Do you know what our GDP growth has been, on average, for the last 10 years--while the economy was at its best? 3%.

But now, the brilliant communist Barry claims that our economy will start growing at 4.7% by next year. After he breaks the legs of business, big and small, by regulations and taxation, this ACORN nut--who's NEVER worked a real job in his life--tries to tell working people like us that people will open up new business and bring back the tens of millions of jobs that have been lost in the past two years.

It would be hilarious if it weren't so tragic. Stuart Varney is another person who feels the tragedy coming:

I must be naive. I really thought the administration would welcome the return of bank bailout money. Some $340 million in TARP cash flowed back this week from four small banks in Louisiana, New York, Indiana and California. This isn't much when we routinely talk in trillions, but clearly that money has not been wasted or otherwise sunk down Wall Street's black hole. So why no cheering as the cash comes back?
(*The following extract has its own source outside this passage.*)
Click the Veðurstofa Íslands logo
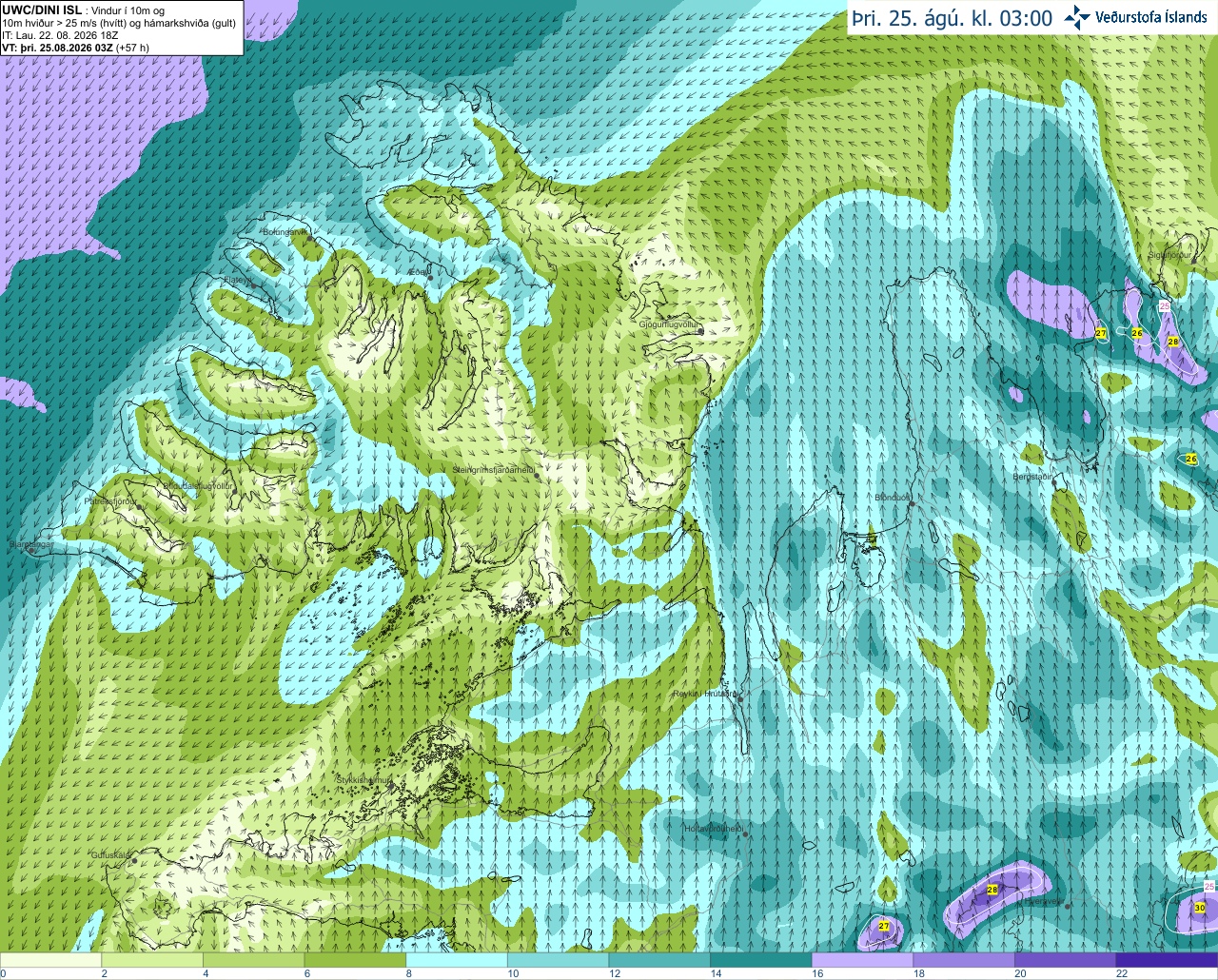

My answer: The government wants to control the banks, just as it now controls GM and Chrysler, and will surely control the health industry in the not-too-distant future. Keeping them TARP-stuffed is the key to control. And for this intensely political president, mere influence is not enough. The White House wants to tell 'em what to do. Control. Direct. Command.

It is not for nothing that rage has been turned on those wicked financiers. The banks are at the core of the administration's thrust: By managing the money, government can steer the whole economy even more firmly down the left fork in the road.

If the banks are forced to keep TARP cash -- which was often forced on them in the first place -- the Obama team can work its will on the financial system to unprecedented degree. That's what's happening right now.

Here's a true story first reported by my Fox News colleague Andrew Napolitano (with the names and some details obscured to prevent retaliation). Under the Bush team a prominent and profitable bank, under threat of a damaging public audit, was forced to accept less than $1 billion of TARP money. The government insisted on buying a new class of preferred stock which gave it a tiny, minority position. The money flowed to the bank. Arguably, back then, the Bush administration was acting for purely economic reasons. It wanted to recapitalize the banks to halt a financial panic.

Fast forward to today, and that same bank is begging to give the money back. The chairman offers to write a check, now, with interest. He's been sitting on the cash for months and has felt the dead hand of government threatening to run his business and dictate pay scales. He sees the writing on the wall and he wants out. But the Obama team says no, since unlike the smaller banks that gave their TARP money back, this bank is far more prominent. The bank has also been threatened with "adverse" consequences if its chairman persists. That's politics talking, not economics.

Think about it: If Rick Wagoner can be fired and compact cars can be mandated, why can't a bank with a vault full of TARP money be told where to lend? And since politics drives this administration, why can't special loans and terms be offered to favored constituents, favored industries, or even favored regions? Our prosperity has never been based on the political allocation of credit -- until now.

Which brings me to the Pay for Performance Act, just passed by the House. This is an outstanding example of class warfare. I'm an Englishman. We invented class warfare, and I know it when I see it. This legislation allows the administration to dictate pay for anyone working in any company that takes a dime of TARP money. This is a whip with which to thrash the unpopular bankers, a tool to advance the Obama administration's goal of controlling the financial system.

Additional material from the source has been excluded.